* **THE DATA**:
:::::

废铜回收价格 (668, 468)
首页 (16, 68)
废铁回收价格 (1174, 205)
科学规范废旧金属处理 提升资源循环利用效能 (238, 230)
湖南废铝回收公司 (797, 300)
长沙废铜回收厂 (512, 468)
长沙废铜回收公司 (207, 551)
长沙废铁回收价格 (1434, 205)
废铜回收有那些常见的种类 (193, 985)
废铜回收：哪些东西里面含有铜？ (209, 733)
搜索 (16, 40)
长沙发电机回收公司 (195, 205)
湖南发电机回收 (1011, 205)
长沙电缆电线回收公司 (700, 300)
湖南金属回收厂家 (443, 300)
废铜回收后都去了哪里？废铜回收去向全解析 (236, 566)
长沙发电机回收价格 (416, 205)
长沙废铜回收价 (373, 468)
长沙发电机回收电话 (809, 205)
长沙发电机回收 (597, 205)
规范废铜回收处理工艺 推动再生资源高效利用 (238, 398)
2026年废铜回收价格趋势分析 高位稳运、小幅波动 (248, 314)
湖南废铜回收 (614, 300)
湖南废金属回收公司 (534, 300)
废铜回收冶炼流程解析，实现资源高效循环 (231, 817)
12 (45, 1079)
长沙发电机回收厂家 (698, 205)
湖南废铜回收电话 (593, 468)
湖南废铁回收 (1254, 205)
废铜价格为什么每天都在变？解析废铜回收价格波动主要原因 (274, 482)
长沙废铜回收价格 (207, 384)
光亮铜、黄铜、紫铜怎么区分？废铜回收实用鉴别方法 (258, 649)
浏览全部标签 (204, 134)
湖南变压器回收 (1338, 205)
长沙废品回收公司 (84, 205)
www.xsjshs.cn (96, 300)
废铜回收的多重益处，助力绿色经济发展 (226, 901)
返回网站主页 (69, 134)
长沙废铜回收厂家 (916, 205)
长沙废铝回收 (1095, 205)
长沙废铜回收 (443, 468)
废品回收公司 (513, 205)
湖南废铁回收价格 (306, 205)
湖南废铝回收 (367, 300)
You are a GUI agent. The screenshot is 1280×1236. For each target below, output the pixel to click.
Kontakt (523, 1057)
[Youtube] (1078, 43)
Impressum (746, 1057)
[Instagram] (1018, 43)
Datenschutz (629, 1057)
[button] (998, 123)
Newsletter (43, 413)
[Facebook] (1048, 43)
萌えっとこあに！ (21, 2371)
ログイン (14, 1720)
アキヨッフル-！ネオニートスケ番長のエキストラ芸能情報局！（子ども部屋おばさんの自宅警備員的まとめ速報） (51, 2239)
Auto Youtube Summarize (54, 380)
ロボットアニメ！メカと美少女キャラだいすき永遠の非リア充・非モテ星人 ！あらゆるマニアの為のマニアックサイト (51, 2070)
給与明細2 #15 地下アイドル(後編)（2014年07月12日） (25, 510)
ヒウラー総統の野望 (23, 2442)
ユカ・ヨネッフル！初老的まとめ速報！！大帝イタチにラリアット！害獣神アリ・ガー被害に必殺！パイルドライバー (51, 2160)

:::::

* **GOAL OF THE EXERCISE**: Reproduce the complete data exactly as presented above.

* **FINISHED TASK**:
废铜回收价格 (668, 468)
首页 (16, 68)
废铁回收价格 (1174, 205)
科学规范废旧金属处理 提升资源循环利用效能 (238, 230)
湖南废铝回收公司 (797, 300)
长沙废铜回收厂 (512, 468)
长沙废铜回收公司 (207, 551)
长沙废铁回收价格 (1434, 205)
废铜回收有那些常见的种类 (193, 985)
废铜回收：哪些东西里面含有铜？ (209, 733)
搜索 (16, 40)
长沙发电机回收公司 (195, 205)
湖南发电机回收 (1011, 205)
长沙电缆电线回收公司 (700, 300)
湖南金属回收厂家 (443, 300)
废铜回收后都去了哪里？废铜回收去向全解析 (236, 566)
长沙发电机回收价格 (416, 205)
长沙废铜回收价 (373, 468)
长沙发电机回收电话 (809, 205)
长沙发电机回收 (597, 205)
规范废铜回收处理工艺 推动再生资源高效利用 (238, 398)
2026年废铜回收价格趋势分析 高位稳运、小幅波动 (248, 314)
湖南废铜回收 (614, 300)
湖南废金属回收公司 (534, 300)
废铜回收冶炼流程解析，实现资源高效循环 (231, 817)
12 (45, 1079)
长沙发电机回收厂家 (698, 205)
湖南废铜回收电话 (593, 468)
湖南废铁回收 (1254, 205)
废铜价格为什么每天都在变？解析废铜回收价格波动主要原因 (274, 482)
长沙废铜回收价格 (207, 384)
光亮铜、黄铜、紫铜怎么区分？废铜回收实用鉴别方法 (258, 649)
浏览全部标签 (204, 134)
湖南变压器回收 (1338, 205)
长沙废品回收公司 (84, 205)
www.xsjshs.cn (96, 300)
废铜回收的多重益处，助力绿色经济发展 (226, 901)
返回网站主页 (69, 134)
长沙废铜回收厂家 (916, 205)
长沙废铝回收 (1095, 205)
长沙废铜回收 (443, 468)
废品回收公司 (513, 205)
湖南废铁回收价格 (306, 205)
湖南废铝回收 (367, 300)
You are a GUI agent. The screenshot is 1280×1236. For each target below, output the pixel to click.
Kontakt (523, 1057)
[Youtube] (1078, 43)
Impressum (746, 1057)
[Instagram] (1018, 43)
Datenschutz (629, 1057)
[button] (998, 123)
Newsletter (43, 413)
[Facebook] (1048, 43)
萌えっとこあに！ (21, 2371)
ログイン (14, 1720)
アキヨッフル-！ネオニートスケ番長のエキストラ芸能情報局！（子ども部屋おばさんの自宅警備員的まとめ速報） (51, 2239)
Auto Youtube Summarize (54, 380)
ロボットアニメ！メカと美少女キャラだいすき永遠の非リア充・非モテ星人 ！あらゆるマニアの為のマニアックサイト (51, 2070)
給与明細2 #15 地下アイドル(後編)（2014年07月12日） (25, 510)
ヒウラー総統の野望 (23, 2442)
ユカ・ヨネッフル！初老的まとめ速報！！大帝イタチにラリアット！害獣神アリ・ガー被害に必殺！パイルドライバー (51, 2160)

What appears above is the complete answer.